Even if Google is converging, there should be coordination or else
different companies will converge in different ways. If the only advantage
of 24 over 20 is other people expect to do it that way, that is changeable.


One of the reasons I want this is to be able to define secure time for the
Mesh. The primary purpose of secure time is to be able to distribute a
monotonically increasing counter to nodes at separate locations and to
bound the need to store transaction IDs to guard against replay attacks.

I do not want to have to introduce a trusted party just to tell me the leap
second schedule so it can track the earth's rotation more precisely.

Instead, I want to fix the leap second schedule by means of a linear
approximation for the first 50 years and then by means of a table that is
calculated from the divergence between the UTC leap second schedule and the
PIT leap second schedule as follows

For y < 2057

PIT (y) = int (L(2016) + (y-2057)/2 )

For y >= 2057

PIT (y) = PIT (y-1) if (PIT (y-50) <= UTC (y-50))
            = PIT (y-1)+1 otherwise

With this scheme, the schedule for PIT leap seconds is always known in
advance for the next 50 years and will not diverge from UTC by more than 50
seconds unless the number of leap seconds added in a 50 year period exceeds
50.

Data segment =
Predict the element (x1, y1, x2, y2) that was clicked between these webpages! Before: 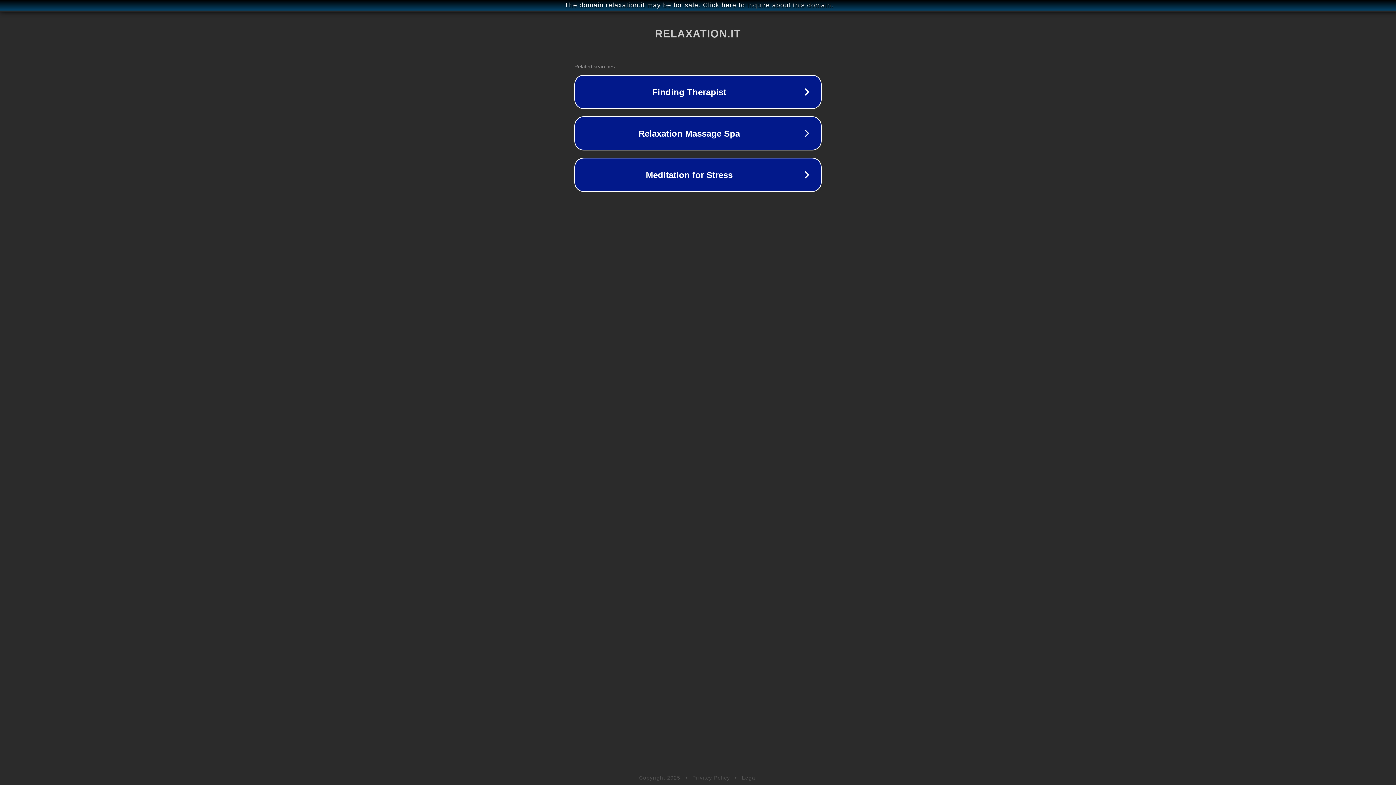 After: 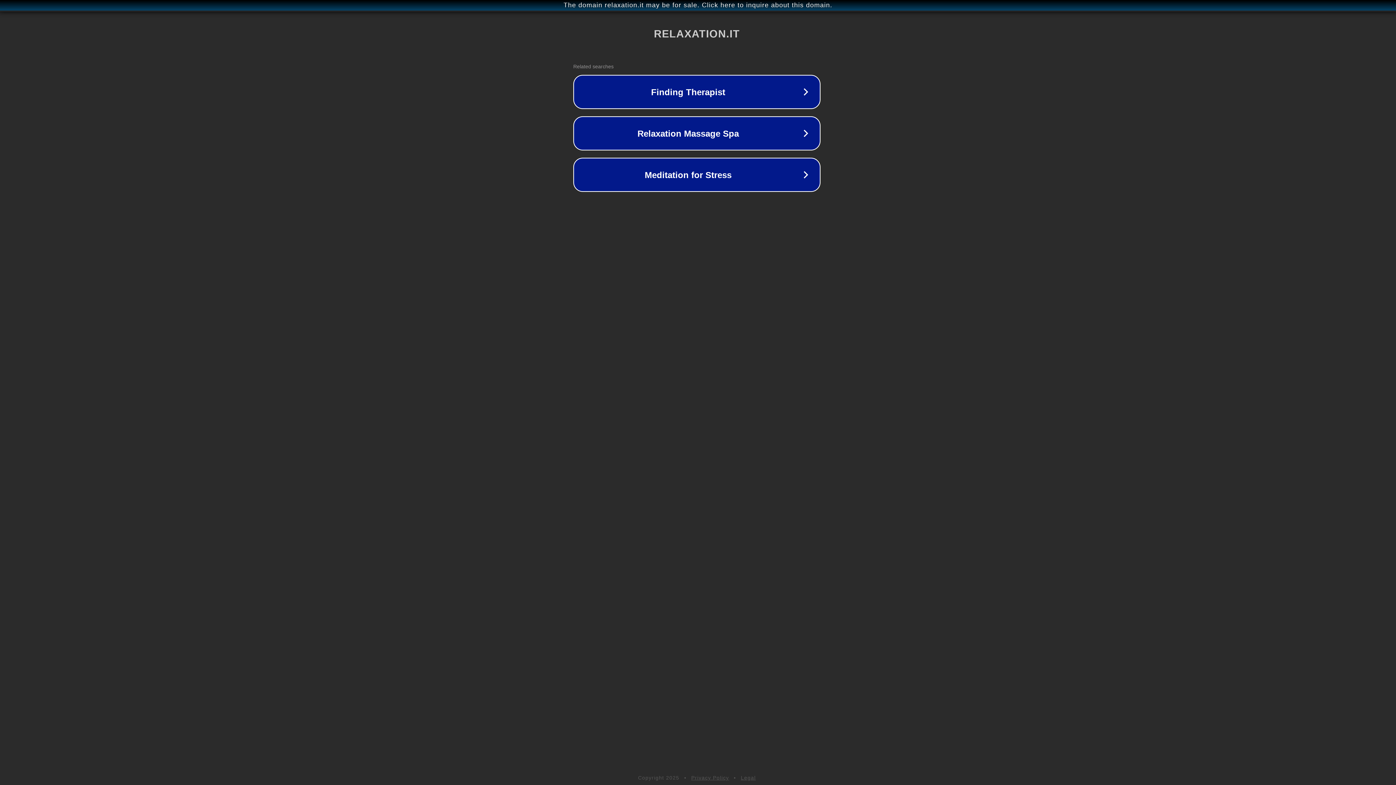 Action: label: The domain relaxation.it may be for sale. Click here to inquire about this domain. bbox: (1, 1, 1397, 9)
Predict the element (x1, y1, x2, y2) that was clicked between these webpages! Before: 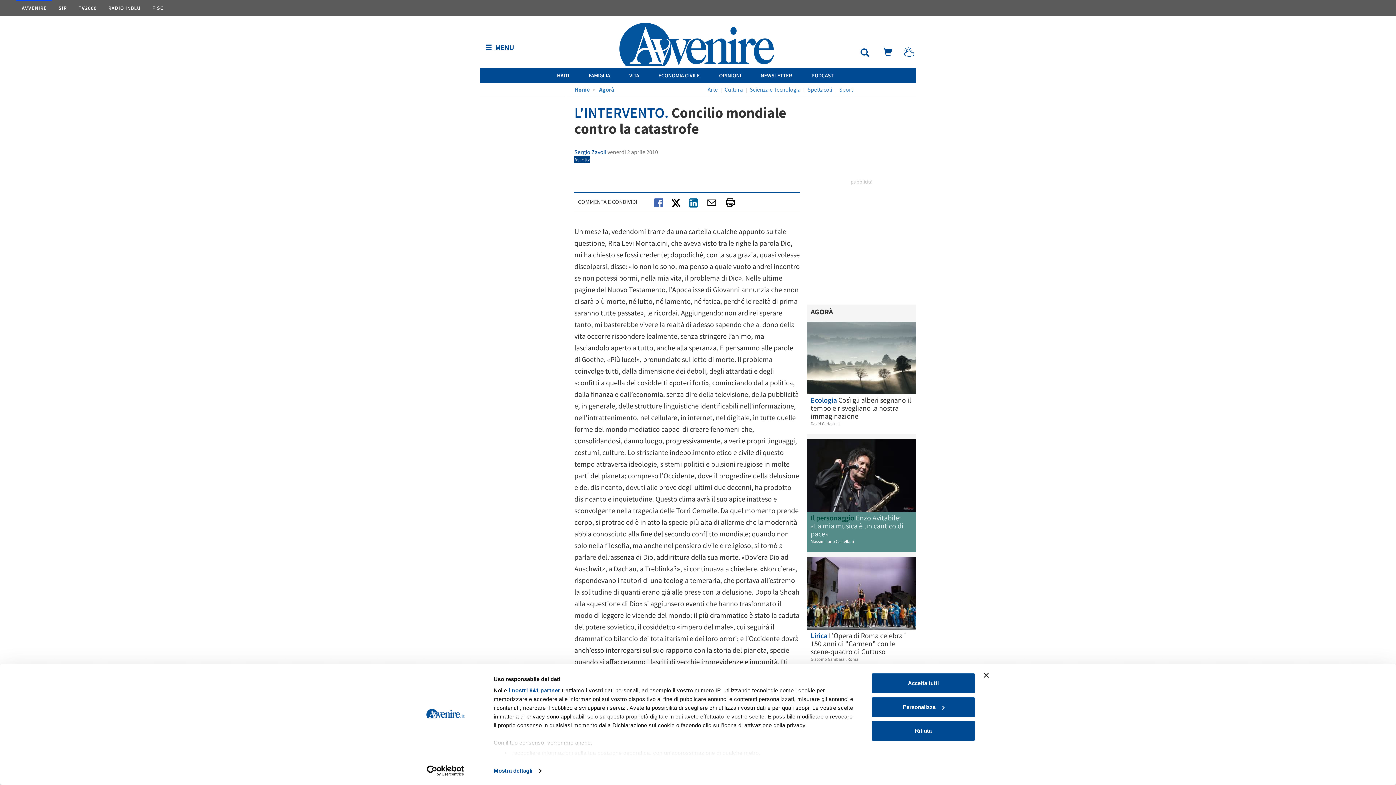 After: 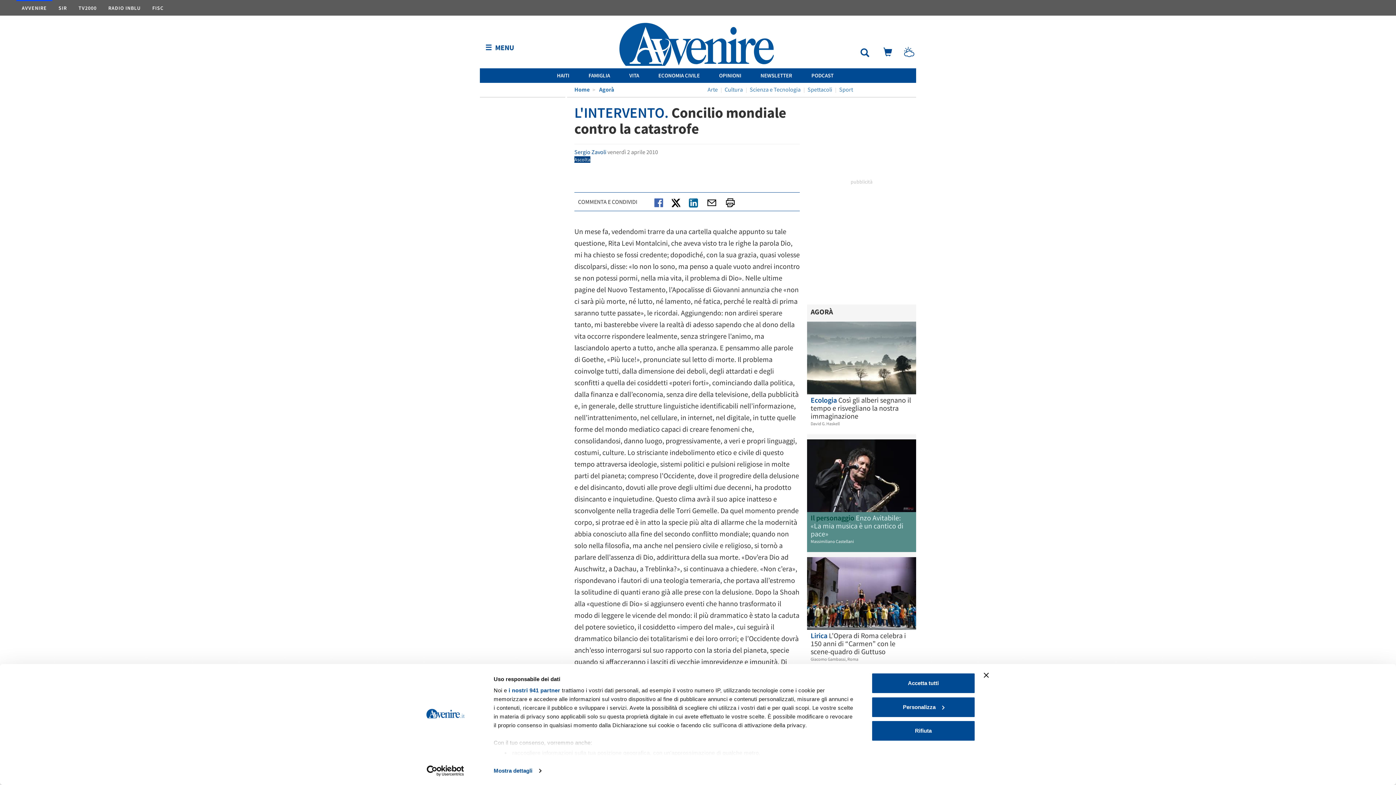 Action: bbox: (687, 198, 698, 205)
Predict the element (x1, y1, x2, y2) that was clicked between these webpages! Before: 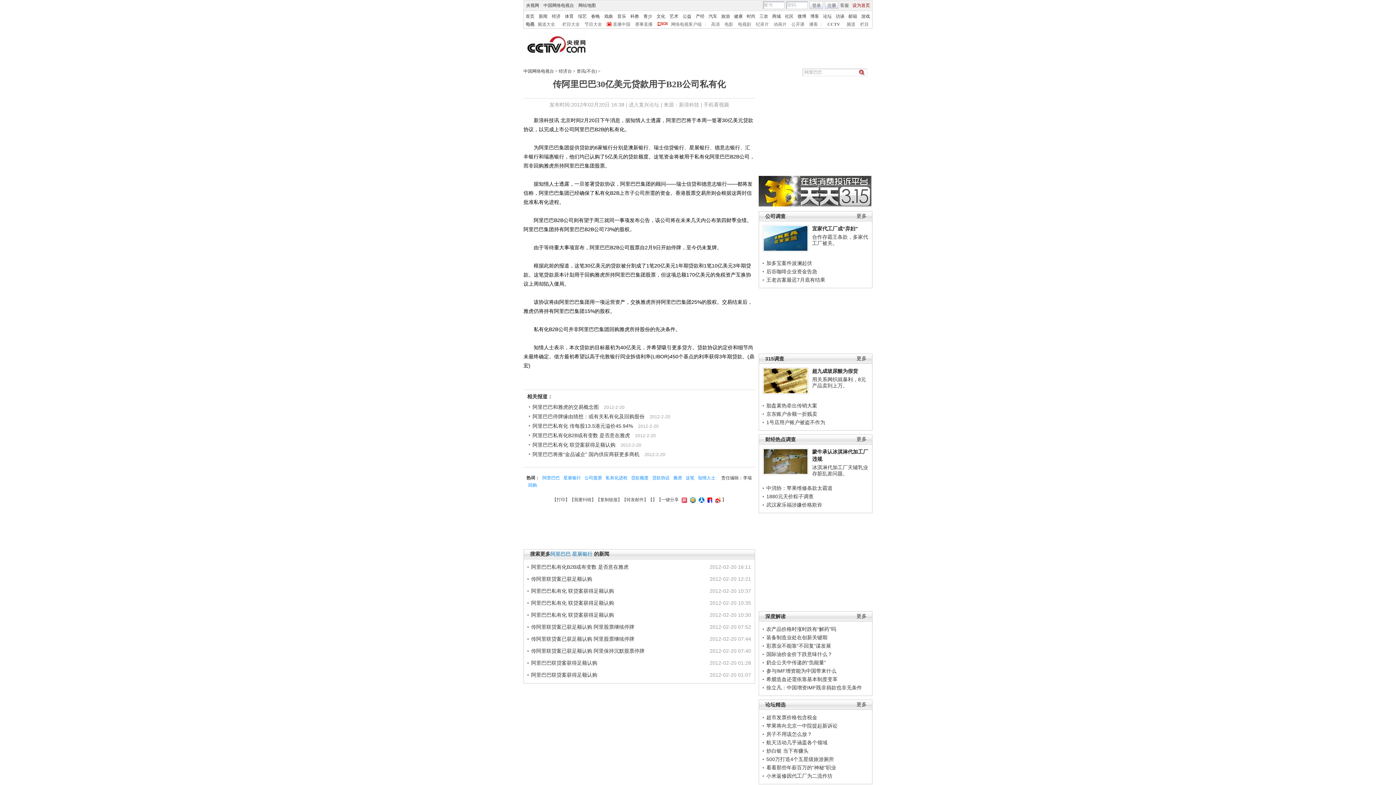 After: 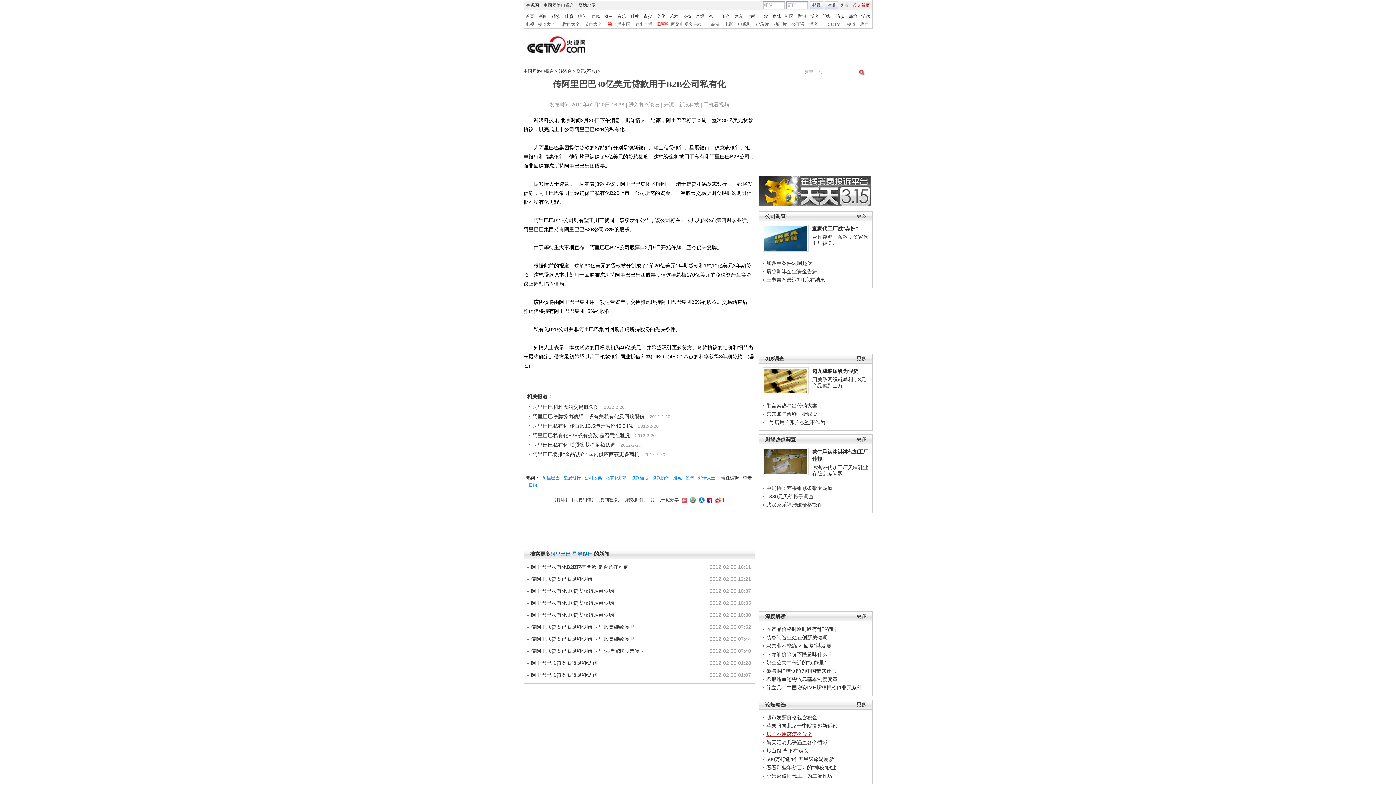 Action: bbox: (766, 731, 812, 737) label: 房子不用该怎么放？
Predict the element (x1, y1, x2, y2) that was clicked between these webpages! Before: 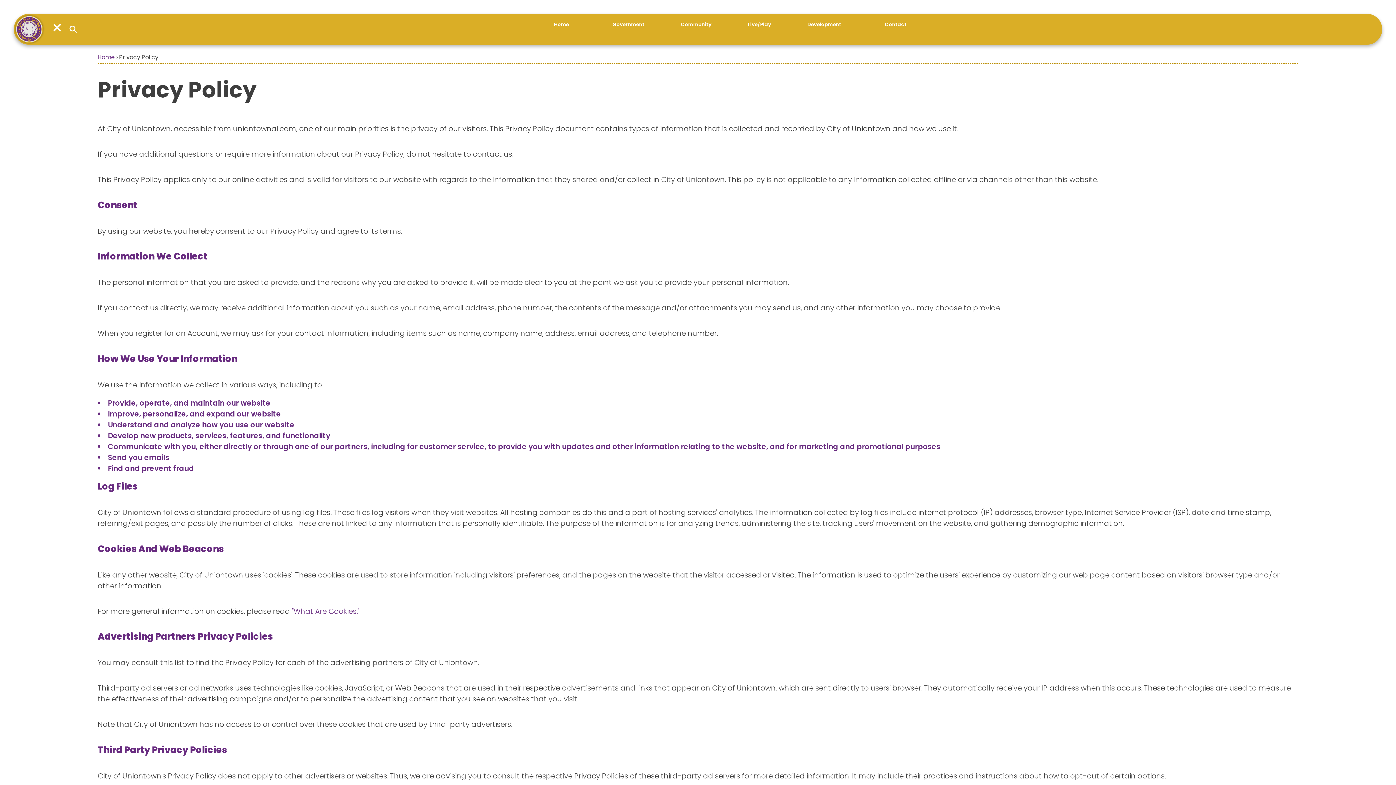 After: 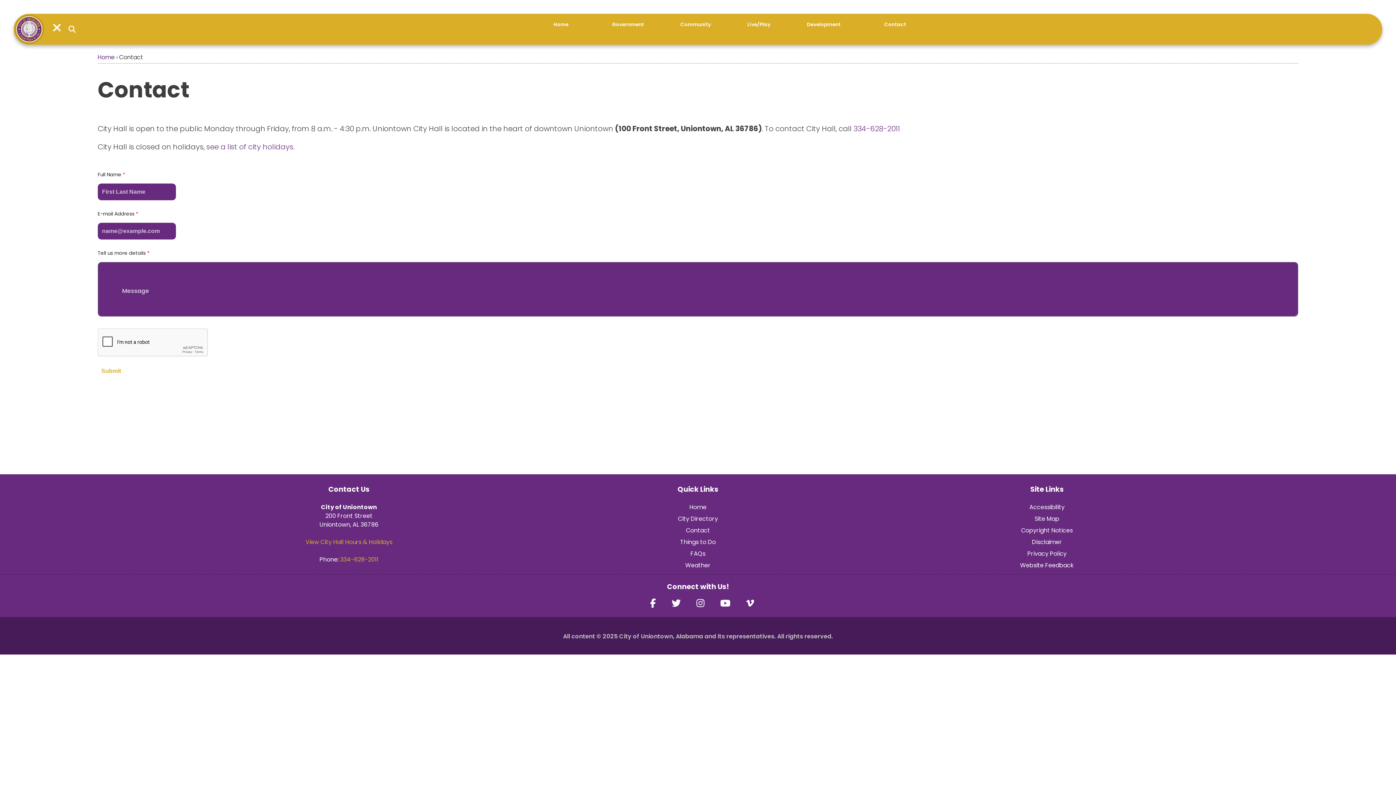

Required actions =
A – In the text about leap seconds, what is the primary purpose of secure time for the Mesh?
B – Write what comes next in the text about leap seconds, starting after its final sentence.
The data has no connection to the text about leap seconds.

Exercise responses =
A – Its primary purpose is to distribute a monotonically increasing counter to nodes at separate locations and to bound the need to store transaction IDs to guard against replay attacks.

B –
The expected discrepancy between PIT and UTC is less than 8 seconds. Given
that solar noon varies by 1800 seconds over the course of a year, that is
near enough.


At the protocol level, I would expect trusted time providers to provide
trusted time and precise time separately. So if I have a time authority it
would issue a signed timestamp every minute on the minute and respond to
requests with an authenticated packet containing the signed timestamp, the
current time and the expected lag.

That way I can obtain a very high degree of trust that time X has passed
using NIST and the FSB as authorities and also set my clock for UI purposes.


Given the expiry of the Harber and Stornetta patent, signed timestamp
should include the prior signature in the output in an intelligent fashion
such as a Merkel tree.


On Tue, Jan 3, 2017 at 3:21 PM, Tony Finch <dot@dotat.at> wrote:

>
> "Phillip Hallam-Baker" <phill@hallambaker.com> wrote:
> >
> > Looking at the problem of time smear, I think Google's 20 hour as opposed
> > to 24 hours approach is probably best.
>
> Google plan to switch from 20h leap smear to 24h
>
> https://developers.google.com/time/smear
>
> Tony.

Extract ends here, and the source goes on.